Monday, August 13, 2007 07:10 PM

Co-dependency Kills

Darling, Cary knows best. This was going to be the title of my letter, but my Web browser wrote 'co-dependency kills' instead, and I let it stand.

Because it seems to me that an abusive man is essentially an unavailable man. Whatever he may say in his gentler moments, his actions are not loving, not nurturing, not those of a committed partner; an abusive man does not love you because his actions are not loving. You have gone from one unavailable man to another.

This tells me that whatever lesson you need to learn by experiencing life with an abusive man has not been learned. Until you figure out just what specific thought patterns lead you to pick unavailable men and stay with them, you will continue to repeat the same pattern.

Remember, a thought that causes you to stay with an abuser is a lie that you tell yourself, no matter how reasonable, stoic or serious it may seem. Learn what the truth is and live by it.

Monday, August 13, 2007 07:16 PM

Have You Met His Kids?

I fell in love with a married woman, and she even introduced me to her daughters.... But she sort of leveraged me, and went all iceberg eventually. Back with the same old originally-supposedly-verbally-abusive, allegedly-clueless husband.

These things with married people do not work out.

I have made this offer here in Cary's letters before: I know a fantastic guy named Mike, single, never married. Saintly, but with big feet. Contact me through Cary, somehow, and I will introduce.

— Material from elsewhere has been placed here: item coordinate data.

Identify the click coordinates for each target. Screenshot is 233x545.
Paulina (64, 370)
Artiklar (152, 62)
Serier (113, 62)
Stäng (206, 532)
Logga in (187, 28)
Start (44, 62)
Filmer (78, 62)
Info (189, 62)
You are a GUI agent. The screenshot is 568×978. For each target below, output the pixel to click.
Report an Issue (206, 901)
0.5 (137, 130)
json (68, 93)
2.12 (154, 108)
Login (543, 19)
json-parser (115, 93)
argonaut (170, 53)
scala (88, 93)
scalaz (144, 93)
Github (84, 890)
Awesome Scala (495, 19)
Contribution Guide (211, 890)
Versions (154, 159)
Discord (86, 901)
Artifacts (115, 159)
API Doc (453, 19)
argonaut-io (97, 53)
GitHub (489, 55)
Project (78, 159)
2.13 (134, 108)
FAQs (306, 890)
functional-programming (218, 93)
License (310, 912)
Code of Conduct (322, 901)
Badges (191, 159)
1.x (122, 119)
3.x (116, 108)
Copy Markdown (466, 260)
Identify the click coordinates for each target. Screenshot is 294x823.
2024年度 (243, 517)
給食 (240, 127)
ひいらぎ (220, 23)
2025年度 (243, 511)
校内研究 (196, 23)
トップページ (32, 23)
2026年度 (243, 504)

Monday, August 13, 2007 07:18 PM

Great Response from CT

And I'll just drop a line to affirm that people who read your story care about you and think you are special, and I am one of them.

You are special because of everything that is unique about you and every experience you have had, whether it be joyful or painful. And the next few months are probably going to be painful, so remember two things: 1) This too shall pass. You are going to come out of this on the other end as a whole person. This is not going to break you. 2) What doesn't kill you makes you stronger. Even the pain you are suffering now is at work reshaping your conscience, your spirit, your identity. It is part of what makes you special, even though it hurts and even though you would not have wished it on yourself or anyone else. In order to find out how you have been changed, though, you have to speak about your experiences and be heard by people who can understand you.

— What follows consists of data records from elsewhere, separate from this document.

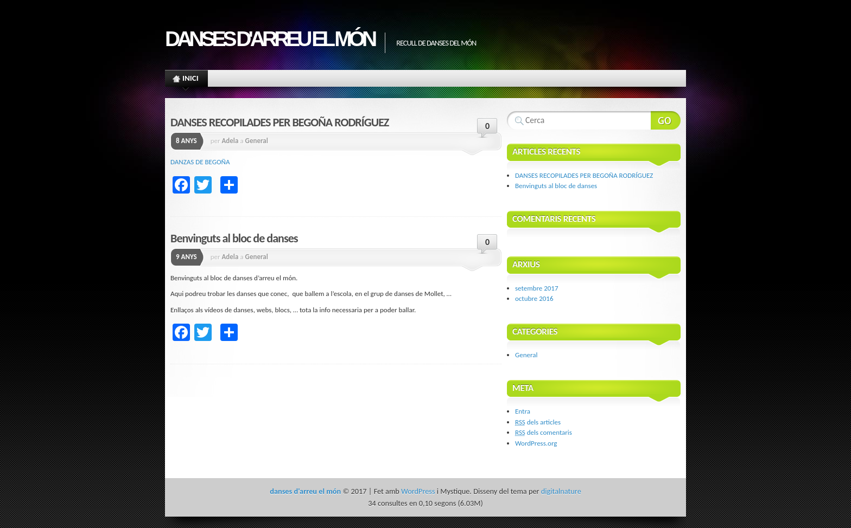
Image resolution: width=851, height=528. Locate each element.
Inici (186, 80)
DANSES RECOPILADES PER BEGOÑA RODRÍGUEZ (279, 122)
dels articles (538, 422)
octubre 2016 (534, 298)
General (256, 141)
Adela (229, 141)
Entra (522, 411)
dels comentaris (543, 432)
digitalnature (561, 491)
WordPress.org (536, 443)
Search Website (666, 120)
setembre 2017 (536, 288)
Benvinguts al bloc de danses (234, 238)
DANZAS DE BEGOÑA (200, 162)
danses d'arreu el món (269, 38)
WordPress (418, 491)
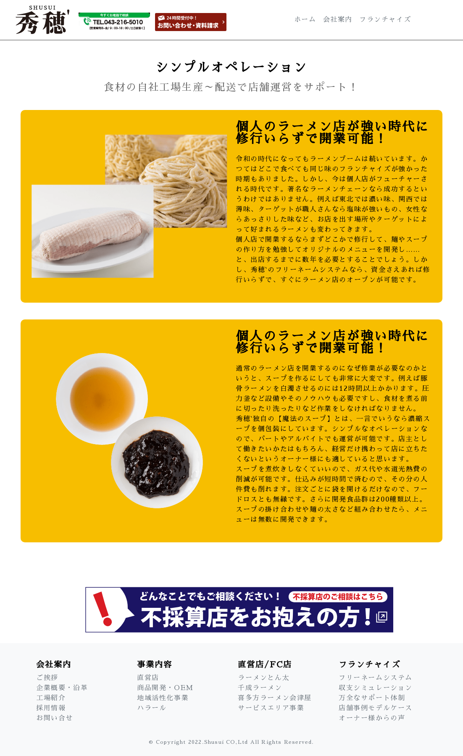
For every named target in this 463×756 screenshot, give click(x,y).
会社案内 (338, 19)
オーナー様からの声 (372, 718)
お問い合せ (54, 718)
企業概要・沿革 (62, 688)
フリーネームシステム (376, 678)
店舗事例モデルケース (376, 708)
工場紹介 (51, 698)
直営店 (148, 678)
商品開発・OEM (165, 688)
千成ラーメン (260, 688)
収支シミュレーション (376, 688)
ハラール (151, 708)
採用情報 (51, 708)
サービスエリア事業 (271, 708)
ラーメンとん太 (263, 678)
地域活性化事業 (163, 698)
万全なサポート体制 (372, 698)
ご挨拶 (47, 678)
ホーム (305, 19)
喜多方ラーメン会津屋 (275, 698)
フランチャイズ (385, 19)
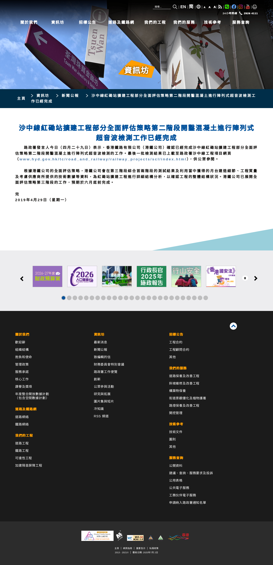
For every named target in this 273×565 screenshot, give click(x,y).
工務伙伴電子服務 (182, 495)
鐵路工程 (22, 451)
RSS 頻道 (101, 416)
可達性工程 (23, 458)
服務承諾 (22, 372)
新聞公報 (70, 96)
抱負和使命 (23, 357)
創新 (97, 379)
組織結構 (22, 350)
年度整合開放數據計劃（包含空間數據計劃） (32, 396)
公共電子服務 (179, 488)
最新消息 (100, 342)
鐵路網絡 (22, 424)
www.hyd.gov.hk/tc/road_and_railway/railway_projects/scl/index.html (103, 159)
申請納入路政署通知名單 (187, 503)
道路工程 (22, 443)
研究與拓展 (102, 394)
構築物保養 (177, 391)
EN (183, 7)
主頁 (21, 98)
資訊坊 (57, 22)
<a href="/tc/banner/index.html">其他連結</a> (136, 280)
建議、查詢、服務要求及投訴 (191, 473)
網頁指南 (127, 548)
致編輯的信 (102, 357)
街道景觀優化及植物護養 (187, 398)
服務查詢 (241, 22)
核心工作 (22, 379)
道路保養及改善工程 (184, 376)
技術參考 (212, 22)
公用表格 (176, 480)
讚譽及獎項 (23, 386)
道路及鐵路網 (121, 22)
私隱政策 (153, 548)
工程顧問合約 (179, 350)
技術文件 (176, 432)
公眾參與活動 (104, 386)
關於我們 (29, 22)
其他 (172, 357)
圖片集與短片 (104, 401)
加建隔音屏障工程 (28, 465)
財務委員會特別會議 (109, 364)
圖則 (172, 439)
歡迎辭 (20, 342)
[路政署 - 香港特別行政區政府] (72, 9)
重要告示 (140, 548)
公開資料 (176, 466)
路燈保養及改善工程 (184, 405)
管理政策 (22, 364)
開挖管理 (176, 413)
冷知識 (99, 409)
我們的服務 (184, 22)
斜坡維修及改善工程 (184, 383)
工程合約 (176, 342)
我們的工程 (155, 22)
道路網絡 (22, 417)
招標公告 (87, 22)
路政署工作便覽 (106, 372)
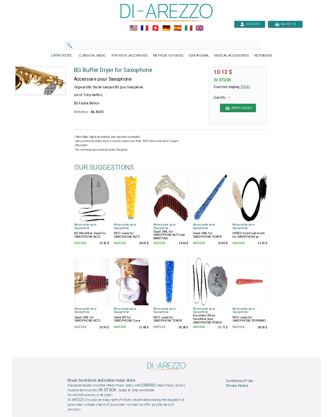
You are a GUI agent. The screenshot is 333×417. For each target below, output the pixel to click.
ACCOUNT (249, 24)
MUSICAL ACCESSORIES (231, 55)
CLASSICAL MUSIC (92, 55)
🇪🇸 (178, 28)
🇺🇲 (134, 28)
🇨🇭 (155, 28)
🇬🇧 (199, 28)
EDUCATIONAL (199, 55)
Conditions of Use (239, 380)
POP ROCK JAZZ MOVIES (130, 55)
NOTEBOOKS (263, 55)
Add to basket (238, 107)
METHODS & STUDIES (168, 55)
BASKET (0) (285, 24)
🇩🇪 (166, 28)
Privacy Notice (237, 385)
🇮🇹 (188, 28)
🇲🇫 (144, 28)
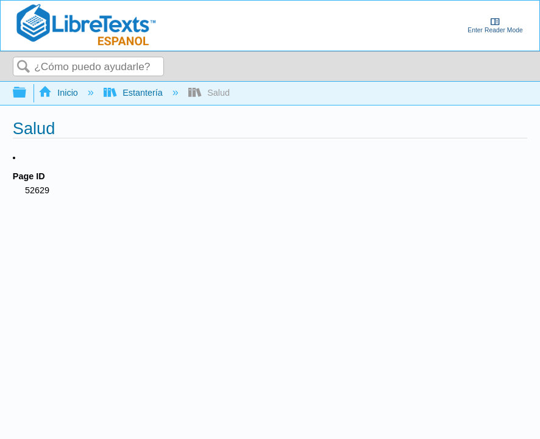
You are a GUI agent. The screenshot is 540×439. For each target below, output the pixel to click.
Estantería (134, 93)
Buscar (24, 67)
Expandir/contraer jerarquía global (27, 93)
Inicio (59, 93)
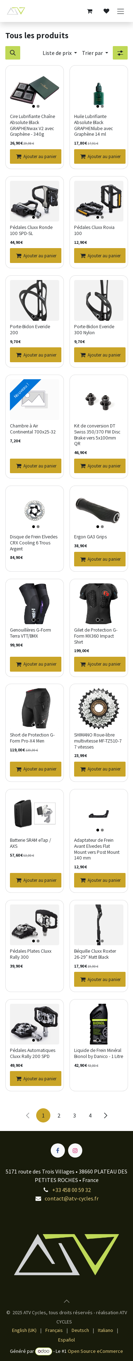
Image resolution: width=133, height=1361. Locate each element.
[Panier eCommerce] (89, 11)
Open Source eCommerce (95, 1351)
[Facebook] (58, 1150)
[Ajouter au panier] (35, 156)
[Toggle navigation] (120, 11)
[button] (12, 53)
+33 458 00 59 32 (71, 1189)
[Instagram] (75, 1150)
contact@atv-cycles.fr (72, 1198)
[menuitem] (24, 1330)
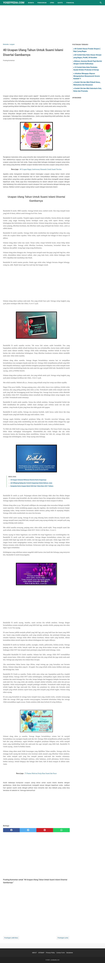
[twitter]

May you have peace and may you come to know your own strength and your own unique and infinite worth.

Monday, August 13, 2007 07:19 PM

Don't beat yourself up for being with a married guy - but drop him sooner, not later

You need to spend some time figuring out what being in a relationship really means to you, and why you are so willing to sacrifice your self-respect and self-care to be in the company of a man, even when it is apparent that the man does not care for you as you deserve.

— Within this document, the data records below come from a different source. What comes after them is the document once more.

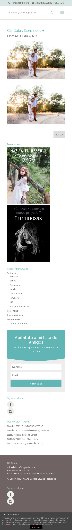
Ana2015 (16, 35)
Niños (12, 302)
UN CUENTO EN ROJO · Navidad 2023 (25, 443)
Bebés (13, 280)
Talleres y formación (17, 323)
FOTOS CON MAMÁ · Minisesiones (23, 439)
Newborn (14, 297)
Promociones (13, 319)
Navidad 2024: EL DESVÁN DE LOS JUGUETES (28, 430)
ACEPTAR (36, 527)
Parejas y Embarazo (19, 306)
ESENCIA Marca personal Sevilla (22, 434)
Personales (12, 310)
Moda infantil (16, 293)
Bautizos (14, 276)
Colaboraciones (15, 315)
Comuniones (16, 285)
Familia (13, 289)
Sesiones (11, 273)
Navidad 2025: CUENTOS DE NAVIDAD (25, 426)
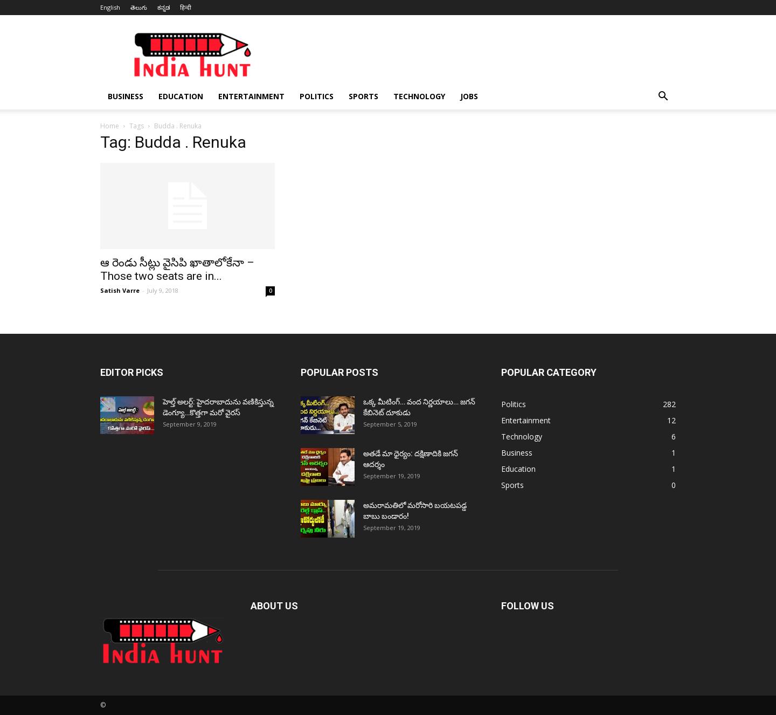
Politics (317, 96)
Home (109, 125)
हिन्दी (185, 7)
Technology (419, 96)
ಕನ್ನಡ (163, 7)
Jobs (469, 96)
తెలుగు (138, 7)
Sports (363, 96)
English (110, 7)
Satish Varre (120, 290)
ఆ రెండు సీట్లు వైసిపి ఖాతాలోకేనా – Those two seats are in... (177, 269)
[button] (663, 97)
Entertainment (251, 96)
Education (180, 96)
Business (125, 96)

This is a problem that will keep repeating itself, over and over, until you learn what it is you are searching for from abusive men. The abusive/unavailable men are not the actual problem -they are the symptom. The real problem remains unknown at the heart of you. You need to address this. Why do you think you aren't worth more? Who, or what circumstance, put this idea in your head, and why are you embracing it?

You are clearly lacking in self-esteem. Try to realize that turning to damaged or unavailable men to shore yourself up is a temporary and false fix and will only leave you more deeply mired in the self-fulfilling prophecy that you don't deserve better. Self esteem can only be built from within.

Monday, August 13, 2007 07:20 PM

Self respect at any age

I'm amused at the first letter, which seemed to imply that if the LW is past her thirties, it's okay for her to be "desperate" enough to have an affair with a married man.

First of all, Cary is right, no matter how old the LW is, she's been through a tough time and could benefit from some support and help. She needs to take care of herself and recover from the abusive situation, and saying she should be ashamed of anything is not going to help.

It seemed to me that the LW knows all this, and if she's desperate for anything, it's confirmation that it's okay to take care of herself. Once she starts doing that, and regains a sense of her inherent self-worth, life will get better. And that can happen to people over 40, too.